Research In Motion has given up more ground to Apple and Google in the hypercompetitive US smartphone market, a report shows, while two brokerages cut their price targets for the BlackBerry maker on concerns it can no longer keep pace.
RIM's shares dropped on Friday after a research firm said the company's slice of the US market for high-end mobile phones narrowed in the three months to April.
While Google's Android platform jumped to a 36.4% share and Apple's iPhone moved up to 26%, RIM fell to 25.7% from 30.4% in the previous quarter, according to the comScore report. The latest figures dropped RIM from second to third place.
The Canadian company's struggle to compete is unlikely to get any easier, with Apple's upcoming iCloud service expected to hurt RIM, Sterne Agee analyst Shaw Wu wrote in a note.
Shares of RIM, whose grip on the corporate smartphone market has loosened since Apple's iPhone and then Google's Android software transformed the sector, have shed more than 40% in value since a February peak above USD 70.
They traded 3.7% lower on the Nasdaq at USD 38.93, the first time below USD 40 since March 2009.
UBS lowered its price target on the stock citing concerns over increasing competition and uncertainty over timings of RIM's product launches.
RIM's new BlackBerry Bold, a touchscreen model announced for a "summer" launch in early May, won't reach stores until September, tech blog Boy Genius Report said, citing multiple unnamed sources.
UBS, which cut its price target to USD 45 from USD 60, said it did not believe RIM's management structure was optimal.
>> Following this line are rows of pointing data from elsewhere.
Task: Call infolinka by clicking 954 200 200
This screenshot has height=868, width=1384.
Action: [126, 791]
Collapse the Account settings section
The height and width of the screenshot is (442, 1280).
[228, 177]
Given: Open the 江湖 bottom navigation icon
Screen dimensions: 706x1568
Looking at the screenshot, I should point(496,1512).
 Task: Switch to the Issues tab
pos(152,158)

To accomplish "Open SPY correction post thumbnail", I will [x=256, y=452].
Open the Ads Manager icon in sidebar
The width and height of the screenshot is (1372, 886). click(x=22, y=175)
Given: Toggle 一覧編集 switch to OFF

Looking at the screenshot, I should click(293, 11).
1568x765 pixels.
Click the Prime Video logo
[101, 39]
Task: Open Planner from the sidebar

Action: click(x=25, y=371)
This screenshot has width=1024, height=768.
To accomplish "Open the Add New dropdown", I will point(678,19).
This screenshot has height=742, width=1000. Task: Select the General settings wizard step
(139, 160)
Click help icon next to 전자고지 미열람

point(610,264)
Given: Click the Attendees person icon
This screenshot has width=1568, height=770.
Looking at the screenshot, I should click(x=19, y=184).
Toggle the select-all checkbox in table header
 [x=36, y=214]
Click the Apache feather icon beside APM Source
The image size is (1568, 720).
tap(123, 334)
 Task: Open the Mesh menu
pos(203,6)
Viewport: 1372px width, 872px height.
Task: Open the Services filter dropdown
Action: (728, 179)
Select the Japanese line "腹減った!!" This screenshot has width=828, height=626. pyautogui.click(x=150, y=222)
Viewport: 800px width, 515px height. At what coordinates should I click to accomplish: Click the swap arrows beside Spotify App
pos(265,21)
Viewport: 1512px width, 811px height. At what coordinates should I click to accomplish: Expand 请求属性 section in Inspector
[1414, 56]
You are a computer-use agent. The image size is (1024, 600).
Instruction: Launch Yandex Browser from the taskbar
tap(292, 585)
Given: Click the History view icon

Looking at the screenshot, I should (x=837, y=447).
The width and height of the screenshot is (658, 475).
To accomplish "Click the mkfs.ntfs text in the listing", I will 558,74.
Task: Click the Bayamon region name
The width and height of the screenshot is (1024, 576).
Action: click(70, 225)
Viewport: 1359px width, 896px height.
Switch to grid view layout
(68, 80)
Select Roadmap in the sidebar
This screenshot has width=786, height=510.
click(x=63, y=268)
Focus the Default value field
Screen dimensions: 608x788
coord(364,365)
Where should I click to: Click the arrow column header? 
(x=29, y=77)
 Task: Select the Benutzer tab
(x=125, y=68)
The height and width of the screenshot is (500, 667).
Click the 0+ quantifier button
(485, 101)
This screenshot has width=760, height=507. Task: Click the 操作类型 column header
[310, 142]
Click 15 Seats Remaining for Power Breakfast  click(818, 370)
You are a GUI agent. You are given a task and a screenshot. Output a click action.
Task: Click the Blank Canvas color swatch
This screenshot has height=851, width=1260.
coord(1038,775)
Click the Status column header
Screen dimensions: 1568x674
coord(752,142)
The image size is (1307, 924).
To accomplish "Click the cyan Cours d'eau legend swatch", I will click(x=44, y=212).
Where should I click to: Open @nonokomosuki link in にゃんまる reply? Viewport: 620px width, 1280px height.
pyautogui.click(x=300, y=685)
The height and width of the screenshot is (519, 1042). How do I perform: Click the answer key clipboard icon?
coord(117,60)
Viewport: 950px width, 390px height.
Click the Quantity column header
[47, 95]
Mike Lazaridis and Jim Balsillie share roles as co-chairmen and co-chief executives, and Balsillie has now become chief marketing officer as well.
Sterne Agee, which cut its price target on the stock to USD 44 from USD 52, said the launch of iCloud, Apple's online music and storage service, could result in some collateral damage for RIM. Some aspects of the service are more attractive than RIM's own push network technology, the brokerage said.
RIM's revenue and gross profit margins could erode if Apple decides to offer some base services for free, it said in a note to clients.